• TASK GOAL: Which lines below contain "FREESTATE"? Copy every one of them.

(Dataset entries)
......

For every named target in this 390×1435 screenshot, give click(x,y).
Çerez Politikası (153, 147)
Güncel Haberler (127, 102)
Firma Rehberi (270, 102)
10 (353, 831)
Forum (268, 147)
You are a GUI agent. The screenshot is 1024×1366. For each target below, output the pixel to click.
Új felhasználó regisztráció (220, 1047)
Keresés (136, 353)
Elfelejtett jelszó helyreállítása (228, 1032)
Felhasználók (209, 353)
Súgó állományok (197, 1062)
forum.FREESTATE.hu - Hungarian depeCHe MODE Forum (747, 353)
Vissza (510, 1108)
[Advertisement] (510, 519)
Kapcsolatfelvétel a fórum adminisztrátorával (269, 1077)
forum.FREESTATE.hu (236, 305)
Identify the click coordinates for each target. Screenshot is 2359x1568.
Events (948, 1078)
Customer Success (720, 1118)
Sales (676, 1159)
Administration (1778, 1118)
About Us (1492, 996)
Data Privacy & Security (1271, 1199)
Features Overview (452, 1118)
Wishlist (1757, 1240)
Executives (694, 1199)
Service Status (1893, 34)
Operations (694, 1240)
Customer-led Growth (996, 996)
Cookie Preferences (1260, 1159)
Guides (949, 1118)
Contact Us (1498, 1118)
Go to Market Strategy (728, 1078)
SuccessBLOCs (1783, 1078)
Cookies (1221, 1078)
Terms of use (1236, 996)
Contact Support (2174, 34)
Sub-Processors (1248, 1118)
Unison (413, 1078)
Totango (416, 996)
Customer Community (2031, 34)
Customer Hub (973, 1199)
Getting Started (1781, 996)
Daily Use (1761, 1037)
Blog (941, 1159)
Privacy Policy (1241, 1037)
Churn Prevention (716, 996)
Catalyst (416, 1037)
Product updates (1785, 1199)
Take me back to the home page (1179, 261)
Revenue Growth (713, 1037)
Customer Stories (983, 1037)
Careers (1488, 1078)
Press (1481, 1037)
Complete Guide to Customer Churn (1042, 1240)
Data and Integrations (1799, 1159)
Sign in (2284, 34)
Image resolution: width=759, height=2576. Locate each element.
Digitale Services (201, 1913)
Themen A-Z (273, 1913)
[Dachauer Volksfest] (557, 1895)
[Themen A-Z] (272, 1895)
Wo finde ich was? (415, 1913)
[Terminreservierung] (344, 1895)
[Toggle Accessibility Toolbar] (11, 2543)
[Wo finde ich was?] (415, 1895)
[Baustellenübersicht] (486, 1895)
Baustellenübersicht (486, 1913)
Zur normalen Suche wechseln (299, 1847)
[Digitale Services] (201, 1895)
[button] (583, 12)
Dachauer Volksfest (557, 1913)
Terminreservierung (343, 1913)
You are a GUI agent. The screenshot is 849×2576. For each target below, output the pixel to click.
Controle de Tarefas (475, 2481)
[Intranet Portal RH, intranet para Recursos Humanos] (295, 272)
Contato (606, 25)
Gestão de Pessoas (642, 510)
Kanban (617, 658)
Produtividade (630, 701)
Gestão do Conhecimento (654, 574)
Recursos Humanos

......

• REPLY:
forum.FREESTATE.hu - Hungarian depeCHe MODE Forum (747, 353)
forum.FREESTATE.hu (236, 305)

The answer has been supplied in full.